It is the final countdown for the start of the third European Wine Bloggers Conference, the annual gathering of wine communicators of all types, and this year representing 30 countries.

There is so much about this event worth sharing but I have to be brief – I’ve a conference to put on and more than 386 wines to taste!

EWBC 2010 Venue
Image by Ryan Opaz via Flickr

First, thank you so much to my amazing partners in this venture – Ryan & Gabriella Opaz of Catavino.net. We’ve got so many ideas of great EWBC related stuff, I am SO excited about what the future will bring.

We are also so glad to have put together the kind of event that can bring together wine lovers from so many different backgrounds and locations. 180+ delegates from 30 countries is an amazing statistic for a young conference in this area. Check out the live streaming page for videos and tweets to follow the event.

We are forever grateful to the sponsors that make these events happen. Our past sponsors, Dinastia Vivanco and ViniPortugal are still involved with the EWBC – that must say something! This year we are so excited to be working with the fabulous team at Austrian Wines and I am REALLY looking forward to learning more about the fabulous wines of this country.

Finally, the full benefit of the event is hard to measure. We hope the visitors learn about, and love, the wines of the sponsors for themselves, but also on their blogs. We hope to see A LOT more content about Austrian wines, grapes, regions and foods in the coming months.
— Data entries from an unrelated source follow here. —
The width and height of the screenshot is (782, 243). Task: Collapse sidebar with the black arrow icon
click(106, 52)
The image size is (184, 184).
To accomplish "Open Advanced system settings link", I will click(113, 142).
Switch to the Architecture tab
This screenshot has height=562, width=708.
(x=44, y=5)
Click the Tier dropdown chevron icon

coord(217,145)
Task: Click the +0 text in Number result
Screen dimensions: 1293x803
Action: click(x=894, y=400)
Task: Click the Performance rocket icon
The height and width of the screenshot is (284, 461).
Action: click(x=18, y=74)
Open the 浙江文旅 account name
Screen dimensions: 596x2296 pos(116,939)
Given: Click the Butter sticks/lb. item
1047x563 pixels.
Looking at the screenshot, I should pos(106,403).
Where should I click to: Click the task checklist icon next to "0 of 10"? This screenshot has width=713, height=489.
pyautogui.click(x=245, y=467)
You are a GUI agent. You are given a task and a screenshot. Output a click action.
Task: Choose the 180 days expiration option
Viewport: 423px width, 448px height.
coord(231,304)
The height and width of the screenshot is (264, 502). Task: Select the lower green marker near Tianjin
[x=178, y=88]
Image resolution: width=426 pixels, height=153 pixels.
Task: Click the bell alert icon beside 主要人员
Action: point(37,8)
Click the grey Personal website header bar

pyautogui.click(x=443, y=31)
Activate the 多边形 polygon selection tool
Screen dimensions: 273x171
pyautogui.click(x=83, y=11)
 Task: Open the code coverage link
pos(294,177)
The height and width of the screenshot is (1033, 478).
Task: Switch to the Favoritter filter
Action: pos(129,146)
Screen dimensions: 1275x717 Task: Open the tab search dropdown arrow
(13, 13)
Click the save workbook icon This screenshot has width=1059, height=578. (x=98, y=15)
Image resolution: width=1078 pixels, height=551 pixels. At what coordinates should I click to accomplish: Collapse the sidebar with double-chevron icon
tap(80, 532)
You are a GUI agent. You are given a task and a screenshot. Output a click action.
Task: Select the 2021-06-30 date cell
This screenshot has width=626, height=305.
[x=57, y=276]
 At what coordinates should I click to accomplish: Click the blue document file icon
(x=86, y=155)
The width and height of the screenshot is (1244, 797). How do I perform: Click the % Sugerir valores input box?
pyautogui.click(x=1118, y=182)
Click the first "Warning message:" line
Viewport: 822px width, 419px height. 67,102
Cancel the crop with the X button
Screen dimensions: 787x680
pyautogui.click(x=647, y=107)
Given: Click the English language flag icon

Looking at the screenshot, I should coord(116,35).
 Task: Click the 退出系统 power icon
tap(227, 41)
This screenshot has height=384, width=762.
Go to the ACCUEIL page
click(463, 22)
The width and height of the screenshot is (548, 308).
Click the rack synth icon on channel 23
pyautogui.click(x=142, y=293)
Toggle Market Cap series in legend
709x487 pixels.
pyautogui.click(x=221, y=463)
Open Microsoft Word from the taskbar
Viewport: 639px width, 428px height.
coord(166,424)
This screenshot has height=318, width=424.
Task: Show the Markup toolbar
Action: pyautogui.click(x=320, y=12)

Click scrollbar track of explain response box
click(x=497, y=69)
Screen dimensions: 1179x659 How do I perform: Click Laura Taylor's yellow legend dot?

But there are also all intangibles, such as the contacts made, the collaborations established and the many new opportunities created when barriers of language and distance are broken down and people find a common cause.

I look forward to sharing some thoughts on the above over the next few days and hope you enjoy reading it – and maybe consider attending next year – we’ve got more exciting things planned for then too.